■ **YOUR ASSIGNMENT**: Every line from the start of the records below to the line containing "B-content (615, 2408)" should be retyped exactly, that line included, and no others.

::: DATA TO PROCESS

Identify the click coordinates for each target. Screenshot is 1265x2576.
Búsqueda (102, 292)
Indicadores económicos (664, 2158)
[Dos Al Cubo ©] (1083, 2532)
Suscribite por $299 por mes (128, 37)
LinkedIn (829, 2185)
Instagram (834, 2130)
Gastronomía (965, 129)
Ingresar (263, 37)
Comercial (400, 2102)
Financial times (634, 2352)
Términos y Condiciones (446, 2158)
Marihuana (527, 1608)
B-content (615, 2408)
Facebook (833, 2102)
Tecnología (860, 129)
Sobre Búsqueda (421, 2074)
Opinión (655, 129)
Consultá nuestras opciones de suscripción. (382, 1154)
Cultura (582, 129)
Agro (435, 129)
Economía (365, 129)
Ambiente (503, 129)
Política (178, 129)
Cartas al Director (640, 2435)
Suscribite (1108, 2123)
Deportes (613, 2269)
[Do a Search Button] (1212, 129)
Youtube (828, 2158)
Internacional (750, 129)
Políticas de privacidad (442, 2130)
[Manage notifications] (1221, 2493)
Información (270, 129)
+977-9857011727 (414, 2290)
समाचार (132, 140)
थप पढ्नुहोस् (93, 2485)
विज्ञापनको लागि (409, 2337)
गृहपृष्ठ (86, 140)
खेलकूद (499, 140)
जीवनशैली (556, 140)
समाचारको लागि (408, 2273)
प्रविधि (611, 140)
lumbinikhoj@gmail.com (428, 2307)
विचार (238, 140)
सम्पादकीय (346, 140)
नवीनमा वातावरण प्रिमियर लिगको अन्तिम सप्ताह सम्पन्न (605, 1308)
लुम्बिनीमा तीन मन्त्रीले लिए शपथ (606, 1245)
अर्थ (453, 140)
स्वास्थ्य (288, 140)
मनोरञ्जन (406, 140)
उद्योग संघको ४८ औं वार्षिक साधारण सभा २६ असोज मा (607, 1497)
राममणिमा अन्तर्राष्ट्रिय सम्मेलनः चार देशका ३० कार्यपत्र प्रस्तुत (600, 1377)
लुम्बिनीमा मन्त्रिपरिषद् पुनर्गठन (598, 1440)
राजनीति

::::::

■ **OUTPUT**:
Identify the click coordinates for each target. Screenshot is 1265x2576.
Búsqueda (102, 292)
Indicadores económicos (664, 2158)
[Dos Al Cubo ©] (1083, 2532)
Suscribite por $299 por mes (128, 37)
LinkedIn (829, 2185)
Instagram (834, 2130)
Gastronomía (965, 129)
Ingresar (263, 37)
Comercial (400, 2102)
Financial times (634, 2352)
Términos y Condiciones (446, 2158)
Marihuana (527, 1608)
B-content (615, 2408)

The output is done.